How does Pfrs 7 define liquidity risk?
Liquidity risk is defined in Appendix A of IFRS 7 Financial Instruments: Disclosures as: ‘The risk that an entity will encounter difficulty in meeting obligations associated with financial liabilities that are settled by delivering cash or another financial assets. ‘
What is financial assets at Fvtpl?
A financial asset is measured at fair value through profit or loss (FVTPL), unless it is measured at amortised cost or at fair value through other comprehensive income (FVOCI).

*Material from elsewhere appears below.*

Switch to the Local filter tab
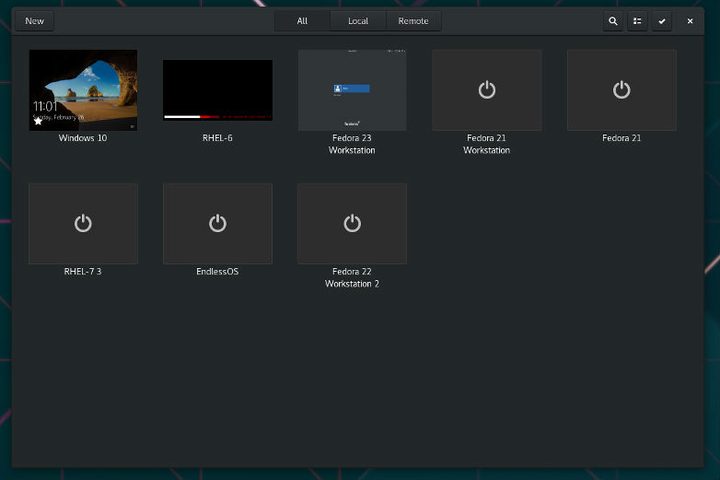Screen dimensions: 720x480 358,21
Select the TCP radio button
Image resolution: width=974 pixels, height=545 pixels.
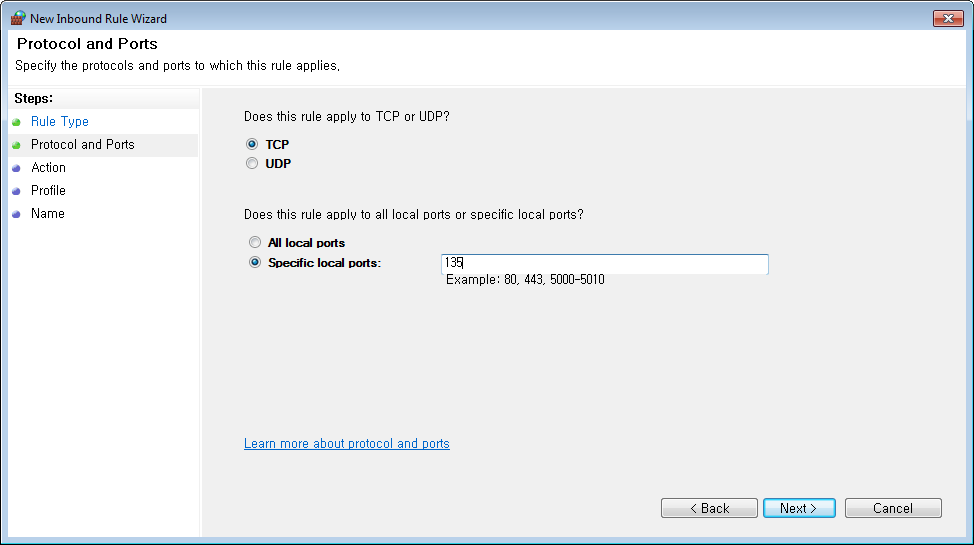pyautogui.click(x=252, y=144)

What is the objective of IFRS 7?
The objective of IFRS 7 is to provide disclosures in their financial statements that enables users to evaluate the significance of financial instruments for the entity’s financial position and performance as well as the nature and extent of risks arising from financial instruments to which the entity is exposed during …
What is financial assets at fair value through other comprehensive income?
Fair value through other comprehensive income—financial assets are classified and measured at fair value through other comprehensive income if they are held in a business model whose objective is achieved by both collecting contractual cash flows and selling financial assets.
What are financial assets examples?
Cash, stocks, bonds, mutual funds, and bank deposits are all are examples of financial assets. Unlike land, property, commodities, or other tangible physical assets, financial assets do not necessarily have inherent physical worth or even a physical form.
Which of the following is not financial assets?
A nonfinancial asset is determined by the value of its physical traits and includes items such as real estate and factory equipment. Intellectual property, such as patents, are also considered nonfinancial assets. Nonfinancial assets play an important role in determining a company’s market value and ability to borrow.
Why is IFRS 7 so important?
The objective of IFRS 7 is to require an entity that holds or issues financial instruments to disclose information that enables readers of its financial statements to evaluate the significance of financial instruments for its financial position and performance and the nature and extent of risks arising from those …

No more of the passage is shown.